Stored entries
- Opening Delimiter -
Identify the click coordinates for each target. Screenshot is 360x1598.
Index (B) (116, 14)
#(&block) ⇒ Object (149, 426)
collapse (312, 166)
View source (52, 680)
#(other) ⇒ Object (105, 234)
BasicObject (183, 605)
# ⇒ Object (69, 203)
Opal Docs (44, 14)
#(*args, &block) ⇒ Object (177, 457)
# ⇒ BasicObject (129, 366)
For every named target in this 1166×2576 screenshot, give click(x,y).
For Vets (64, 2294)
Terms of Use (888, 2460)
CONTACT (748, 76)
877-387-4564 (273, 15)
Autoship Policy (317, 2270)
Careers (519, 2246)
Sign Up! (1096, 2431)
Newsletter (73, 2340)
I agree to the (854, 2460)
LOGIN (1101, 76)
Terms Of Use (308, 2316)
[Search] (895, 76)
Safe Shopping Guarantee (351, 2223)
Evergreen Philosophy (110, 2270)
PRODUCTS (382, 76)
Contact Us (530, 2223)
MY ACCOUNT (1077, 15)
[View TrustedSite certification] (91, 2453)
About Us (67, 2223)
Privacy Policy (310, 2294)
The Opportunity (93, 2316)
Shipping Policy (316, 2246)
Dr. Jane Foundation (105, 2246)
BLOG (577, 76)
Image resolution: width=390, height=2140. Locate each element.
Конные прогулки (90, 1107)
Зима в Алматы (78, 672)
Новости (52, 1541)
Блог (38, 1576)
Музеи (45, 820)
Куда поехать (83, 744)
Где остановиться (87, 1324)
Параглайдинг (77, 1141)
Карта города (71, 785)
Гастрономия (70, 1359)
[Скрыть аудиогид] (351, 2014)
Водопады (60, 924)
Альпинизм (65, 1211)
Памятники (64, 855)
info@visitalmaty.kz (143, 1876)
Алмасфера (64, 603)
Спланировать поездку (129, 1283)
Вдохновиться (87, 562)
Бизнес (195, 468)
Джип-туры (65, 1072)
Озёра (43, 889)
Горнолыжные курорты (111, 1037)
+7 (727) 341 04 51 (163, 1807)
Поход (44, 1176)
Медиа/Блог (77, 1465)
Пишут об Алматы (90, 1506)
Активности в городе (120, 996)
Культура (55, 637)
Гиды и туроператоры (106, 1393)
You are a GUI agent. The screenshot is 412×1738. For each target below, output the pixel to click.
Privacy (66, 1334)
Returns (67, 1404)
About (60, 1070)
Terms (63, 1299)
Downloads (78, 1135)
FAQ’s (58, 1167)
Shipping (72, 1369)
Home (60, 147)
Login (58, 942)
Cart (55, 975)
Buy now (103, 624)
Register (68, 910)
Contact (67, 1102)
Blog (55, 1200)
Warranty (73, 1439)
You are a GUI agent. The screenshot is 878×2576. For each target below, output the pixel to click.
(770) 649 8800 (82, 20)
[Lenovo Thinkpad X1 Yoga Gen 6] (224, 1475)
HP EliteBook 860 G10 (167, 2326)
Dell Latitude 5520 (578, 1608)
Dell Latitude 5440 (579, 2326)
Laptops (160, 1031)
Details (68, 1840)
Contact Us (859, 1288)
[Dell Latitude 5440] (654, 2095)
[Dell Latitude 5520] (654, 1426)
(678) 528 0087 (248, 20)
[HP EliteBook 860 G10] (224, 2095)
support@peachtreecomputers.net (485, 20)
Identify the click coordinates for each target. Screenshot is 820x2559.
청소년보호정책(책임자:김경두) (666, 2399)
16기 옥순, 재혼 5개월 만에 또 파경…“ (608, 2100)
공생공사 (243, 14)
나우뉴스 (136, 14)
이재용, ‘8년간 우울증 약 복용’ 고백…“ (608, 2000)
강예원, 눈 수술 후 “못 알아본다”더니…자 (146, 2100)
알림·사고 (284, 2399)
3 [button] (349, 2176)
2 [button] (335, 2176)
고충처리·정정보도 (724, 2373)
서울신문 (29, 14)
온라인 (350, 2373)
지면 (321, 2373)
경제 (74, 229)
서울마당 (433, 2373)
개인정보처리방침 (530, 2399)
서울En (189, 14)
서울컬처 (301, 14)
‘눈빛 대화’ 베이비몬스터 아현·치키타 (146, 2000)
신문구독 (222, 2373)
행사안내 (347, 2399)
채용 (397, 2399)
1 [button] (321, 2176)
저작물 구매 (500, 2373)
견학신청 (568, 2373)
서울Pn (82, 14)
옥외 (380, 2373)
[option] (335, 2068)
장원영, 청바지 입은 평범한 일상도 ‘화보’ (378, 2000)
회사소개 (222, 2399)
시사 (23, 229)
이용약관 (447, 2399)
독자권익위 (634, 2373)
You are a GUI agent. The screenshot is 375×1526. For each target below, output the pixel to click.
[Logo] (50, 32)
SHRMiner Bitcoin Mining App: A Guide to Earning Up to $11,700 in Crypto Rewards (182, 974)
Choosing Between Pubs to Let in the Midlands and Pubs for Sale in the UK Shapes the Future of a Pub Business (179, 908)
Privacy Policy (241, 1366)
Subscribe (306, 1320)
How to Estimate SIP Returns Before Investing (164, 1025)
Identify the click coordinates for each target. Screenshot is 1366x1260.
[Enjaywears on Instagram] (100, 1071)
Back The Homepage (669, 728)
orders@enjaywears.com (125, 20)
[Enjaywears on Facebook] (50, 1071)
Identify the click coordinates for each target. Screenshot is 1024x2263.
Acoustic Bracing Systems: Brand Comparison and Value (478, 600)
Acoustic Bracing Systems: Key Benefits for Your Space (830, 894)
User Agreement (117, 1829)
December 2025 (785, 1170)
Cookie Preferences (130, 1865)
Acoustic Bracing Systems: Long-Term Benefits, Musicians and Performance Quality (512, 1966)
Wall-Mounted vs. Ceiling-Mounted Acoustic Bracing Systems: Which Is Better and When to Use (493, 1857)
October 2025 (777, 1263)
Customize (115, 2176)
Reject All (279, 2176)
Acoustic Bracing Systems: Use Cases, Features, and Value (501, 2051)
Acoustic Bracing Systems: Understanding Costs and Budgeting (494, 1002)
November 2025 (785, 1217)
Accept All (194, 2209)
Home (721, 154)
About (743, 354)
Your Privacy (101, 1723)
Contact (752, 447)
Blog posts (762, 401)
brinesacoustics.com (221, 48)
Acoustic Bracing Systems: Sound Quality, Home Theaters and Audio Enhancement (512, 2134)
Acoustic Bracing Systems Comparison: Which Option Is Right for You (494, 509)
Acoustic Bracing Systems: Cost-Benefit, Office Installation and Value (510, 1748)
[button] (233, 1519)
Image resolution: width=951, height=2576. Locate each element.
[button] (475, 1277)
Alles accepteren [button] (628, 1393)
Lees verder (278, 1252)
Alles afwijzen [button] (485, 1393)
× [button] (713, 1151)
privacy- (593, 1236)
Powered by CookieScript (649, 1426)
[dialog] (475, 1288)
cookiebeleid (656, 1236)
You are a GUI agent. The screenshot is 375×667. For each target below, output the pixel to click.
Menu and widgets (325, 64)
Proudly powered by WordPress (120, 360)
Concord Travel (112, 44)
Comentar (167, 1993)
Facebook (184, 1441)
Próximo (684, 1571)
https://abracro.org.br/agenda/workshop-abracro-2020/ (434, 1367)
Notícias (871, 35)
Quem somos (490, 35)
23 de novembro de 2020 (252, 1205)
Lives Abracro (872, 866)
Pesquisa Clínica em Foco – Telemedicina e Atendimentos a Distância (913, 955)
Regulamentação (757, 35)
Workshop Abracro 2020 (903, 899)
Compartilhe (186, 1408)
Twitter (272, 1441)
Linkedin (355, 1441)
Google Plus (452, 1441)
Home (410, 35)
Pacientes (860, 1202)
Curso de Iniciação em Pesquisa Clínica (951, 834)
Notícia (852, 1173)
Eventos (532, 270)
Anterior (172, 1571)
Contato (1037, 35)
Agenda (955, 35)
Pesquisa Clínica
- Closing Delimiter -
Try it.
Word for word, restate all of the data shown above.

Answer to the exercise.
Identify the click coordinates for each target. Screenshot is 360x1598.
Index (B) (116, 14)
#(&block) ⇒ Object (149, 426)
collapse (312, 166)
View source (52, 680)
#(other) ⇒ Object (105, 234)
BasicObject (183, 605)
# ⇒ Object (69, 203)
Opal Docs (44, 14)
#(*args, &block) ⇒ Object (177, 457)
# ⇒ BasicObject (129, 366)
For every named target in this 1166×2576 screenshot, give click(x,y).
For Vets (64, 2294)
Terms of Use (888, 2460)
CONTACT (748, 76)
877-387-4564 (273, 15)
Autoship Policy (317, 2270)
Careers (519, 2246)
Sign Up! (1096, 2431)
Newsletter (73, 2340)
I agree to the (854, 2460)
LOGIN (1101, 76)
Terms Of Use (308, 2316)
[Search] (895, 76)
Safe Shopping Guarantee (351, 2223)
Evergreen Philosophy (110, 2270)
PRODUCTS (382, 76)
Contact Us (530, 2223)
MY ACCOUNT (1077, 15)
[View TrustedSite certification] (91, 2453)
About Us (67, 2223)
Privacy Policy (310, 2294)
The Opportunity (93, 2316)
Shipping Policy (316, 2246)
Dr. Jane Foundation (105, 2246)
BLOG (577, 76)
Image resolution: width=390, height=2140. Locate each element.
Конные прогулки (90, 1107)
Зима в Алматы (78, 672)
Новости (52, 1541)
Блог (38, 1576)
Музеи (45, 820)
Куда поехать (83, 744)
Где остановиться (87, 1324)
Параглайдинг (77, 1141)
Карта города (71, 785)
Гастрономия (70, 1359)
[Скрыть аудиогид] (351, 2014)
Водопады (60, 924)
Альпинизм (65, 1211)
Памятники (64, 855)
info@visitalmaty.kz (143, 1876)
Алмасфера (64, 603)
Спланировать поездку (129, 1283)
Вдохновиться (87, 562)
Бизнес (195, 468)
Джип-туры (65, 1072)
Озёра (43, 889)
Горнолыжные курорты (111, 1037)
+7 (727) 341 04 51 (163, 1807)
Поход (44, 1176)
Медиа/Блог (77, 1465)
Пишут об Алматы (90, 1506)
Активности в городе (120, 996)
Культура (55, 637)
Гиды и туроператоры (106, 1393)
You are a GUI agent. The screenshot is 412×1738. For each target below, output the pixel to click.
Privacy (66, 1334)
Returns (67, 1404)
About (60, 1070)
Terms (63, 1299)
Downloads (78, 1135)
FAQ’s (58, 1167)
Shipping (72, 1369)
Home (60, 147)
Login (58, 942)
Cart (55, 975)
Buy now (103, 624)
Register (68, 910)
Contact (67, 1102)
Blog (55, 1200)
Warranty (73, 1439)
You are a GUI agent. The screenshot is 878×2576. For each target below, output the pixel to click.
(770) 649 8800 (82, 20)
[Lenovo Thinkpad X1 Yoga Gen 6] (224, 1475)
HP EliteBook 860 G10 (167, 2326)
Dell Latitude 5520 (578, 1608)
Dell Latitude 5440 (579, 2326)
Laptops (160, 1031)
Details (68, 1840)
Contact Us (859, 1288)
[Dell Latitude 5440] (654, 2095)
[Dell Latitude 5520] (654, 1426)
(678) 528 0087 (248, 20)
[HP EliteBook 860 G10] (224, 2095)
support@peachtreecomputers.net (485, 20)
Identify the click coordinates for each target. Screenshot is 820x2559.
청소년보호정책(책임자:김경두) (666, 2399)
16기 옥순, 재혼 5개월 만에 또 파경…“ (608, 2100)
공생공사 (243, 14)
나우뉴스 (136, 14)
이재용, ‘8년간 우울증 약 복용’ 고백…“ (608, 2000)
강예원, 눈 수술 후 “못 알아본다”더니…자 (146, 2100)
알림·사고 (284, 2399)
3 [button] (349, 2176)
2 [button] (335, 2176)
고충처리·정정보도 (724, 2373)
서울신문 (29, 14)
온라인 (350, 2373)
지면 (321, 2373)
경제 (74, 229)
서울마당 (433, 2373)
개인정보처리방침 (530, 2399)
서울En (189, 14)
서울컬처 (301, 14)
‘눈빛 대화’ 베이비몬스터 아현·치키타 (146, 2000)
신문구독 (222, 2373)
행사안내 (347, 2399)
채용 (397, 2399)
1 [button] (321, 2176)
저작물 구매 (500, 2373)
견학신청 (568, 2373)
서울Pn (82, 14)
옥외 (380, 2373)
[option] (335, 2068)
장원영, 청바지 입은 평범한 일상도 ‘화보’ (378, 2000)
회사소개 (222, 2399)
시사 (23, 229)
이용약관 (447, 2399)
독자권익위 (634, 2373)
You are a GUI agent. The screenshot is 375×1526. For each target below, output the pixel to click.
[Logo] (50, 32)
SHRMiner Bitcoin Mining App: A Guide to Earning Up to $11,700 in Crypto Rewards (182, 974)
Choosing Between Pubs to Let in the Midlands and Pubs for Sale in the UK Shapes the Future of a Pub Business (179, 908)
Privacy Policy (241, 1366)
Subscribe (306, 1320)
How to Estimate SIP Returns Before Investing (164, 1025)
Identify the click coordinates for each target. Screenshot is 1366x1260.
[Enjaywears on Instagram] (100, 1071)
Back The Homepage (669, 728)
orders@enjaywears.com (125, 20)
[Enjaywears on Facebook] (50, 1071)
Identify the click coordinates for each target. Screenshot is 1024x2263.
Acoustic Bracing Systems: Brand Comparison and Value (478, 600)
Acoustic Bracing Systems: Key Benefits for Your Space (830, 894)
User Agreement (117, 1829)
December 2025 (785, 1170)
Cookie Preferences (130, 1865)
Acoustic Bracing Systems: Long-Term Benefits, Musicians and Performance Quality (512, 1966)
Wall-Mounted vs. Ceiling-Mounted Acoustic Bracing Systems: Which Is Better and When to Use (493, 1857)
October 2025 (777, 1263)
Customize (115, 2176)
Reject All (279, 2176)
Acoustic Bracing Systems: Use Cases, Features, and Value (501, 2051)
Acoustic Bracing Systems: Understanding Costs and Budgeting (494, 1002)
November 2025 (785, 1217)
Accept All (194, 2209)
Home (721, 154)
About (743, 354)
Your Privacy (101, 1723)
Contact (752, 447)
Blog posts (762, 401)
brinesacoustics.com (221, 48)
Acoustic Bracing Systems: Sound Quality, Home Theaters and Audio Enhancement (512, 2134)
Acoustic Bracing Systems Comparison: Which Option Is Right for You (494, 509)
Acoustic Bracing Systems: Cost-Benefit, Office Installation and Value (510, 1748)
[button] (233, 1519)
Image resolution: width=951, height=2576. Locate each element.
[button] (475, 1277)
Alles accepteren [button] (628, 1393)
Lees verder (278, 1252)
Alles afwijzen [button] (485, 1393)
× [button] (713, 1151)
privacy- (593, 1236)
Powered by CookieScript (649, 1426)
[dialog] (475, 1288)
cookiebeleid (656, 1236)
You are a GUI agent. The screenshot is 375×667. For each target below, output the pixel to click.
Menu and widgets (325, 64)
Proudly powered by WordPress (120, 360)
Concord Travel (112, 44)
Comentar (167, 1993)
Facebook (184, 1441)
Próximo (684, 1571)
https://abracro.org.br/agenda/workshop-abracro-2020/ (434, 1367)
Notícias (871, 35)
Quem somos (490, 35)
23 de novembro de 2020 (252, 1205)
Lives Abracro (872, 866)
Pesquisa Clínica em Foco – Telemedicina e Atendimentos a Distância (913, 955)
Regulamentação (757, 35)
Workshop Abracro 2020 (903, 899)
Compartilhe (186, 1408)
Twitter (272, 1441)
Linkedin (355, 1441)
Google Plus (452, 1441)
Home (410, 35)
Pacientes (860, 1202)
Curso de Iniciação em Pesquisa Clínica (951, 834)
Notícia (852, 1173)
Eventos (532, 270)
Anterior (172, 1571)
Contato (1037, 35)
Agenda (955, 35)
Pesquisa Clínica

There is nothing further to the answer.